Set problem: Copy out the material below word for word, starting at the line that contains "This screenshot has width=438, height=525. Task: Click the QR" and continuing through the final line of the material.

(Records of interface elements)
__________

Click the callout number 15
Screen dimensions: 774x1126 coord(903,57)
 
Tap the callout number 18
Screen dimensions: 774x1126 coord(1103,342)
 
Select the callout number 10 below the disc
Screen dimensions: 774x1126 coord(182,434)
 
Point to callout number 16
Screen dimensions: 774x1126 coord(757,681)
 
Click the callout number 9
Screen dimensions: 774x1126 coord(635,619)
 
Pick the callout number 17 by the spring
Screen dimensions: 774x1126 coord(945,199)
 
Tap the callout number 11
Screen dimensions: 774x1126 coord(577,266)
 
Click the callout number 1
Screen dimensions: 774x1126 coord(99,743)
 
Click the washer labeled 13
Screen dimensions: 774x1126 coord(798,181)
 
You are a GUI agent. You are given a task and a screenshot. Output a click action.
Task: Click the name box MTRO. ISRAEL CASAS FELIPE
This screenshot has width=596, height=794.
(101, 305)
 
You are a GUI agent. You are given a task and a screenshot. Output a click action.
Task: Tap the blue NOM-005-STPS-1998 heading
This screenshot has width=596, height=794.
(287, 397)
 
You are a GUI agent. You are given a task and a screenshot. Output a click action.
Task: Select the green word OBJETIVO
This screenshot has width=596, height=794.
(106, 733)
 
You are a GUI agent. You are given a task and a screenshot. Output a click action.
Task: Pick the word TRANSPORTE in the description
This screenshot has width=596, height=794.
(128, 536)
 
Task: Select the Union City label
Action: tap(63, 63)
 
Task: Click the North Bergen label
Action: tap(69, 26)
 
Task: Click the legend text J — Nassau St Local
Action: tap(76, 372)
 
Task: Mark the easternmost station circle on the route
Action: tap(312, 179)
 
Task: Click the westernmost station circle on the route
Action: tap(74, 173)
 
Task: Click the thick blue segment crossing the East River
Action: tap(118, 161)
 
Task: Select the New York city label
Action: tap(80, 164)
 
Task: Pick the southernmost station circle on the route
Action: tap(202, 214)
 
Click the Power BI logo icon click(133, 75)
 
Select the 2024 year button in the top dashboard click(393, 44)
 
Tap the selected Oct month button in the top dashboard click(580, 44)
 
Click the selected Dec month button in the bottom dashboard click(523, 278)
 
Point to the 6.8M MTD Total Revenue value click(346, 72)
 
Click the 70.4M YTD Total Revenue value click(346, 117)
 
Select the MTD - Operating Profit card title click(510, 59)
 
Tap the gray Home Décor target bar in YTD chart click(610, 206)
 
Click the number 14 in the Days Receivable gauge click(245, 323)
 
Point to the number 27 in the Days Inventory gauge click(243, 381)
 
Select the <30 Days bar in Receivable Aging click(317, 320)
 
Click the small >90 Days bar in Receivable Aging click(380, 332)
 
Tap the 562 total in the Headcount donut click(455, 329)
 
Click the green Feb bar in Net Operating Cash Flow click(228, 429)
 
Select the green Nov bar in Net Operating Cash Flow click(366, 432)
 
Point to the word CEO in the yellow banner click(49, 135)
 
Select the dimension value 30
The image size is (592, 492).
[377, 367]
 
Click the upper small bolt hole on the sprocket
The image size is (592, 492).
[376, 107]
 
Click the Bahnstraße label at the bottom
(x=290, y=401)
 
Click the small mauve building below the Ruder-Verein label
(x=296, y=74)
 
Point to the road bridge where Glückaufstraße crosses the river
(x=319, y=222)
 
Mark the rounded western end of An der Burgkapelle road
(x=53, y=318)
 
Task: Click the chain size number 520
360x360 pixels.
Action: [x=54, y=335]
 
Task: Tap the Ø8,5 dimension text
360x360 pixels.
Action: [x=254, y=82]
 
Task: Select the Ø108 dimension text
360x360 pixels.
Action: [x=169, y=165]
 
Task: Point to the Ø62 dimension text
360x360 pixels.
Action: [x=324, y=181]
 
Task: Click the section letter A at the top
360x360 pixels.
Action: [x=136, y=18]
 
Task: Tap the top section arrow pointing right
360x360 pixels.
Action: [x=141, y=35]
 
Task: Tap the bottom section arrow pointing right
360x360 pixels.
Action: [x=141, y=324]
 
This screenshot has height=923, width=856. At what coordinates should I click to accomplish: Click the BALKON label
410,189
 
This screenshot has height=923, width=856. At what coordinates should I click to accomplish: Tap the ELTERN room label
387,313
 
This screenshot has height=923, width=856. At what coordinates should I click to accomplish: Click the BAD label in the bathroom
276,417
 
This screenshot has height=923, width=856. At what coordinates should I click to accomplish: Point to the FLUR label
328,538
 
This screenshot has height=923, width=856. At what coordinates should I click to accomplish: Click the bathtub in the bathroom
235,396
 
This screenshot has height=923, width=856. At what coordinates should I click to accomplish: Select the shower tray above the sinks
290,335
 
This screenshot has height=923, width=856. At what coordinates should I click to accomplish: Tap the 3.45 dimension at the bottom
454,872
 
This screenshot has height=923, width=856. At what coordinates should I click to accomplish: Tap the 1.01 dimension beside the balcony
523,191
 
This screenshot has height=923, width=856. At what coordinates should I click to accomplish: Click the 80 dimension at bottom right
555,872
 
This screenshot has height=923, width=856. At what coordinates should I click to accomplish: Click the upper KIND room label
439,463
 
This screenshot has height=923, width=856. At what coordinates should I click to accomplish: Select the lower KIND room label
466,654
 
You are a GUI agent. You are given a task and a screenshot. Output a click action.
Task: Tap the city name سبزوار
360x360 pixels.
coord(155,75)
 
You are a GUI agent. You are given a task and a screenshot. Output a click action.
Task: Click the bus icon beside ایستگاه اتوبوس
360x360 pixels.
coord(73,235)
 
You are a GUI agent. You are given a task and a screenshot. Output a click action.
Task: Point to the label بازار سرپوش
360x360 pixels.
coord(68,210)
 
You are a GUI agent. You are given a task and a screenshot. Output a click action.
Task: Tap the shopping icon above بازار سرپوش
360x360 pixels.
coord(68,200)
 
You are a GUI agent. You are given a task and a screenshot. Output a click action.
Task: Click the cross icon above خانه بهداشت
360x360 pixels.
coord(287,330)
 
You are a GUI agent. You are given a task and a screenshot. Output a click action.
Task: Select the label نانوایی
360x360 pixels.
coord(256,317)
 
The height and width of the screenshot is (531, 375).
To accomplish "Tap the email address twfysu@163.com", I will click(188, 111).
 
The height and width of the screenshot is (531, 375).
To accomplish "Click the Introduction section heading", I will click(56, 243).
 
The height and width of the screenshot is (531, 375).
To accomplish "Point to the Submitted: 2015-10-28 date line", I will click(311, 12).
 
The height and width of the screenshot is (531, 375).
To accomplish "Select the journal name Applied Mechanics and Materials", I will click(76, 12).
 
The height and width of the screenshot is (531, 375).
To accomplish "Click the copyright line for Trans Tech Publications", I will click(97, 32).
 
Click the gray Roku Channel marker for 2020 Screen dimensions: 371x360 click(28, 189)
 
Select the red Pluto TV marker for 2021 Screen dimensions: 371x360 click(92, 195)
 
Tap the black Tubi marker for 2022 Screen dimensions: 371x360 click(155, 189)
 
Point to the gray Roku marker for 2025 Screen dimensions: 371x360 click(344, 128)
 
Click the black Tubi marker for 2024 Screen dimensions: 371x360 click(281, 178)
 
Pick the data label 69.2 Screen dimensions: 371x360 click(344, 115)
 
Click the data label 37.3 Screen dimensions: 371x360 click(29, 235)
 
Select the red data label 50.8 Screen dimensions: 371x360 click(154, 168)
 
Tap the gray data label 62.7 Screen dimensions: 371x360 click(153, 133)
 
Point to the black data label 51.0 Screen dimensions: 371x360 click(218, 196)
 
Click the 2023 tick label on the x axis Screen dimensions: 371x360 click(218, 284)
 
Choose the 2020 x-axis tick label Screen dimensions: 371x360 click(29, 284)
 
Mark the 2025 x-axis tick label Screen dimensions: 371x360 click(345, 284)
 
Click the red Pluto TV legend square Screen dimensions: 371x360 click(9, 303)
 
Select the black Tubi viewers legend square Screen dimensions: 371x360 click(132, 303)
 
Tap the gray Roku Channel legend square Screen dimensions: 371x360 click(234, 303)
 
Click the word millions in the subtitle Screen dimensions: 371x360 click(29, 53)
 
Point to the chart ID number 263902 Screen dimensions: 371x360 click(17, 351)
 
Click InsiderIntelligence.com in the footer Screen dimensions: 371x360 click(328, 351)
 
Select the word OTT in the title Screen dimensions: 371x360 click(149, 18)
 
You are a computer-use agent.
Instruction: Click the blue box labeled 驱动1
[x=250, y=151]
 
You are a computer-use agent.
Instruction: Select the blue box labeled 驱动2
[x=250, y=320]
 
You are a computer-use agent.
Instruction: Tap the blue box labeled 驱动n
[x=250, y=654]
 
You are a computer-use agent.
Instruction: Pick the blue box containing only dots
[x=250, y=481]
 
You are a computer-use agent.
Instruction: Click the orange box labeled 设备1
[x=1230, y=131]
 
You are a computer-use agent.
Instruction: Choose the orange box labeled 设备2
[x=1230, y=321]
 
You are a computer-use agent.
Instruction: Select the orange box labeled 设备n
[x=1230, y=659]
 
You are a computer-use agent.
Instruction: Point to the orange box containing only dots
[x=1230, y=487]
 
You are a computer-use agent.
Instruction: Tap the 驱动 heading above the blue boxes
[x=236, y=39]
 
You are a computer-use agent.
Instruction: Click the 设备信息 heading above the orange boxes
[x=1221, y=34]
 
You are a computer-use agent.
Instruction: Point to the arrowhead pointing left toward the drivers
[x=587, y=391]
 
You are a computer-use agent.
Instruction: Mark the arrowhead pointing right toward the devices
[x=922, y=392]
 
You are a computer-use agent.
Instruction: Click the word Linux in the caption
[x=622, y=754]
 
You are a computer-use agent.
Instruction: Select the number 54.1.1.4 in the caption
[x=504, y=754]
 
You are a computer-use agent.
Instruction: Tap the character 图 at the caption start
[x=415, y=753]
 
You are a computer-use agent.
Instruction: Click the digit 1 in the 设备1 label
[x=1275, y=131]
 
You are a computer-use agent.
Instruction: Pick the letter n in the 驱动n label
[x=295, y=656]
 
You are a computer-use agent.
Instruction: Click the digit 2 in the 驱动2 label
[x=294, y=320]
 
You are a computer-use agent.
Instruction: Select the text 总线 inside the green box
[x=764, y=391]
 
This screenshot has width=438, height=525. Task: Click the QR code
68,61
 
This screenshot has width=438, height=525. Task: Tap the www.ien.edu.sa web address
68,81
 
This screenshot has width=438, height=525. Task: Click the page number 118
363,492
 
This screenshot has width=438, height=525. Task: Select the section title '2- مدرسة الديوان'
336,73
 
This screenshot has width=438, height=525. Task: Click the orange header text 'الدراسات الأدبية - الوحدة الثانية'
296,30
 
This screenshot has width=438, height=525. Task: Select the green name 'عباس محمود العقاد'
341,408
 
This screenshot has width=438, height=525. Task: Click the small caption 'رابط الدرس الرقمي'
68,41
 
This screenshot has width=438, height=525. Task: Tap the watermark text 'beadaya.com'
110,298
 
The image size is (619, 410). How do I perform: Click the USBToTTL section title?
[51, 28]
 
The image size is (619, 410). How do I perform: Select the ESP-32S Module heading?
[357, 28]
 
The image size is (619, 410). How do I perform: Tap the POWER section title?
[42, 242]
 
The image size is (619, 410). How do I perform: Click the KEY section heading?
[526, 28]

__________

Final result:
This screenshot has width=438, height=525. Task: Click the QR code
68,61
 
This screenshot has width=438, height=525. Task: Tap the www.ien.edu.sa web address
68,81
 
This screenshot has width=438, height=525. Task: Click the page number 118
363,492
 
This screenshot has width=438, height=525. Task: Select the section title '2- مدرسة الديوان'
336,73
 
This screenshot has width=438, height=525. Task: Click the orange header text 'الدراسات الأدبية - الوحدة الثانية'
296,30
 
This screenshot has width=438, height=525. Task: Select the green name 'عباس محمود العقاد'
341,408
 
This screenshot has width=438, height=525. Task: Click the small caption 'رابط الدرس الرقمي'
68,41
 
This screenshot has width=438, height=525. Task: Tap the watermark text 'beadaya.com'
110,298
 
The image size is (619, 410). How do I perform: Click the USBToTTL section title?
[51, 28]
 
The image size is (619, 410). How do I perform: Select the ESP-32S Module heading?
[357, 28]
 
The image size is (619, 410). How do I perform: Tap the POWER section title?
[42, 242]
 
The image size is (619, 410). How do I perform: Click the KEY section heading?
[526, 28]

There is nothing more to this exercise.